Power/Bit Loading in OFDM-Based Cognitive Networks With Comprehensive Interference Considerations: The Single-SU Case

Conflict-free power allocation for secondary users (SUs) in cognitive networks is a challenging problem because the accessible spectrum of the SUs is shared with the primary users (PUs). The problem becomes particularly difficult when the objective is to achieve maximum network capacity considering the mutual interference between the PUs and the SUs. In this paper, we specify the case with a single SU and multiple PUs, where both the SU and the PUs are orthogonal frequency-division multiplexing (OFDM) modulated. The power allocation for the subcarriers of the SU is modeled into a constrained optimization problem, where the mutual interference between the SU and the PUs is comprehensively formulated as restrictions on the SU's transmission power.

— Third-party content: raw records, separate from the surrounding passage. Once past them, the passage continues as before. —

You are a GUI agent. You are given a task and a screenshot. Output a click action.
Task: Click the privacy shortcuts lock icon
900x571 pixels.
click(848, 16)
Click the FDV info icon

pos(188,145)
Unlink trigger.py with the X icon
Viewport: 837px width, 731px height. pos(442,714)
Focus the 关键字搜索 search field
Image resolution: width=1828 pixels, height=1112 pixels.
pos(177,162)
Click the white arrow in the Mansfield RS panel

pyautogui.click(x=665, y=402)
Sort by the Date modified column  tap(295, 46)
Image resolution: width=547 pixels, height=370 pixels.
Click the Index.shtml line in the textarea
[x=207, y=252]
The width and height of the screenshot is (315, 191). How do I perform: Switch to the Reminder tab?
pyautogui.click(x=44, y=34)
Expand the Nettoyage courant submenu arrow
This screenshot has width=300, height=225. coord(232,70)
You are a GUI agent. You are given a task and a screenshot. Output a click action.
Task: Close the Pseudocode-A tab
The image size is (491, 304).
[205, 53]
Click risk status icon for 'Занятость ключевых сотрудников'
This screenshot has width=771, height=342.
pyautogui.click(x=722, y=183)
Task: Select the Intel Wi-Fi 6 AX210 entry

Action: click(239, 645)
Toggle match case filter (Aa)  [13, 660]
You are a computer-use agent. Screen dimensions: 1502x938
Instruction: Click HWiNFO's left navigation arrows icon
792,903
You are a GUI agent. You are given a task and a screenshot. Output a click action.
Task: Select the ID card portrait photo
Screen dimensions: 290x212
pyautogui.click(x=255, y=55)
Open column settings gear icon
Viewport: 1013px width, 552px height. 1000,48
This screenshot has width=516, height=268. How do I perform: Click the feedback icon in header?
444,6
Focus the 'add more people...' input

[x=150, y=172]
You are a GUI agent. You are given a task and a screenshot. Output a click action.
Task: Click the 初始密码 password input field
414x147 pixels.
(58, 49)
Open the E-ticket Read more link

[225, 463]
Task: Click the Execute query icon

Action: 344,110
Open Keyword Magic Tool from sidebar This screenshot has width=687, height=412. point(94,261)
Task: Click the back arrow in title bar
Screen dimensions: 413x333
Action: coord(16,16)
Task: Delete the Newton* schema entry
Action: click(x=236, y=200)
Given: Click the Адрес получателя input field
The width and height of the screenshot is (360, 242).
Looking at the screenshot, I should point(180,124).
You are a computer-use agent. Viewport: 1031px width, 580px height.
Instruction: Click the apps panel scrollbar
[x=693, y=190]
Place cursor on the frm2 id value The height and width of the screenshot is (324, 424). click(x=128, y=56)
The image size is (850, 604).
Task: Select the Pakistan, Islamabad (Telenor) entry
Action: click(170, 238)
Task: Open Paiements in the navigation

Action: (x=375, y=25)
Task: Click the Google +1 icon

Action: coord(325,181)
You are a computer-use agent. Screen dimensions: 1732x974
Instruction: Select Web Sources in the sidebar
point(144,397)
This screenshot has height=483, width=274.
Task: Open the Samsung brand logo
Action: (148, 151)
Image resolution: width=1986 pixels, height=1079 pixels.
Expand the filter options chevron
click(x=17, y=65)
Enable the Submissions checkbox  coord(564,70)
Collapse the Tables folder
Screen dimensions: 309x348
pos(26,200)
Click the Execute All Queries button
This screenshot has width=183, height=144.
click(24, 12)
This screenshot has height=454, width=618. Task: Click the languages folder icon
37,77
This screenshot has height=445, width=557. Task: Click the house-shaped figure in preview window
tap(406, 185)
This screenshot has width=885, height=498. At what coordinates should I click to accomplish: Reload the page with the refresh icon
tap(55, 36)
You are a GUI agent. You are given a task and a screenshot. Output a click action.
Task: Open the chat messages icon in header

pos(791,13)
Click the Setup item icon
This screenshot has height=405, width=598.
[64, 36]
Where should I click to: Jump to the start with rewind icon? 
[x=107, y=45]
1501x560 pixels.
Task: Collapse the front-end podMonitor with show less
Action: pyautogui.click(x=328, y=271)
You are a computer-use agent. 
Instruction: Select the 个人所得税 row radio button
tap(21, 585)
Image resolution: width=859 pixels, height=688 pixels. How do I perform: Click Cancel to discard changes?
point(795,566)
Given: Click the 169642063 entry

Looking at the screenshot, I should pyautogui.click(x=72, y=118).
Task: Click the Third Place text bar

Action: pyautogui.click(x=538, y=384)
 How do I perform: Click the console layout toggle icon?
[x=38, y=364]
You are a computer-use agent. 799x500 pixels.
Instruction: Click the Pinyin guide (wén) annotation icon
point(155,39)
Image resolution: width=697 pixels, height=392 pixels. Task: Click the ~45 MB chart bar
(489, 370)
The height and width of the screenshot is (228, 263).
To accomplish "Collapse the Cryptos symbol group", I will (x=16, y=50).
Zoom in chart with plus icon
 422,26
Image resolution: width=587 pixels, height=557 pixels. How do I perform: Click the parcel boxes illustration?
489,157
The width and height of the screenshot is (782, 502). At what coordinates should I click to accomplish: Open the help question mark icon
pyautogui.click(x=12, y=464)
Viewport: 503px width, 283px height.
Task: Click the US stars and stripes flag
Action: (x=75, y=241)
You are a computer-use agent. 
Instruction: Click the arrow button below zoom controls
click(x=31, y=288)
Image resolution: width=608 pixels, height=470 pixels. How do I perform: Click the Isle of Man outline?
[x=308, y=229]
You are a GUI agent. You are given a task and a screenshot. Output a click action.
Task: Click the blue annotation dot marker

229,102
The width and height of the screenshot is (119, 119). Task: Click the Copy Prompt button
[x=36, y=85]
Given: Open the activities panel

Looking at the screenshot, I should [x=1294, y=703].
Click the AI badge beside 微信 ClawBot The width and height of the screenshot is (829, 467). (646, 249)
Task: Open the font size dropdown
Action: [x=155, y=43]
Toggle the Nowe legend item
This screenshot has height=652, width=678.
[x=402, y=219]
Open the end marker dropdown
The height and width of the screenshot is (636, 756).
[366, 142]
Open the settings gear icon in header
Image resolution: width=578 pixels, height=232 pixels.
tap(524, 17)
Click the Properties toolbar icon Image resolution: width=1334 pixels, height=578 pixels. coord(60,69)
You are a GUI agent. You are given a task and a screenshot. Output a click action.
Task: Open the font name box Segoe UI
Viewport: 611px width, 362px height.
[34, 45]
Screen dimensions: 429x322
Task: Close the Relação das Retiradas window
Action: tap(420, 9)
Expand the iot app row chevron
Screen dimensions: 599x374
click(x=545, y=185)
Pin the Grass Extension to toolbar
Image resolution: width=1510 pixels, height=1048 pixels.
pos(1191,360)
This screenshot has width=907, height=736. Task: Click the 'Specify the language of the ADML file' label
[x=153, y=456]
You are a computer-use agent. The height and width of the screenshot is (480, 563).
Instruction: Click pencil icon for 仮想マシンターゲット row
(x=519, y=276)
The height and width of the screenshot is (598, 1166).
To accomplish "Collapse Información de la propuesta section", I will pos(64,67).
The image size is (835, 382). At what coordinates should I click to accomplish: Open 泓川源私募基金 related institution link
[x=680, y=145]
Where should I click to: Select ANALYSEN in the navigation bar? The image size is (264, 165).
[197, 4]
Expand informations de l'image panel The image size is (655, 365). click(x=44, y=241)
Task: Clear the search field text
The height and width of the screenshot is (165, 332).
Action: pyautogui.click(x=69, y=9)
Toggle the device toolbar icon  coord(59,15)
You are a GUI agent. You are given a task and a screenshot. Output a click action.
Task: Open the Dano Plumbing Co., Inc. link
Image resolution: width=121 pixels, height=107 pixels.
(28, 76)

As a result, the proposed modeling scheme restrains the interference to the PUs, as well as maximizing the capacity of the SU. A novel iterative power-loading algorithm with low computational complexity is proposed to realize the power loading. On this basis, a suboptimal integral-bit-loading algorithm is further presented. In a simplified scenario, simulation results are exhibited to confirm the efficiency of the proposed power and bit-loading algorithms. Finally, the influence of the mutual interference on the SU's power/bit loading and the system capacity is illustrated.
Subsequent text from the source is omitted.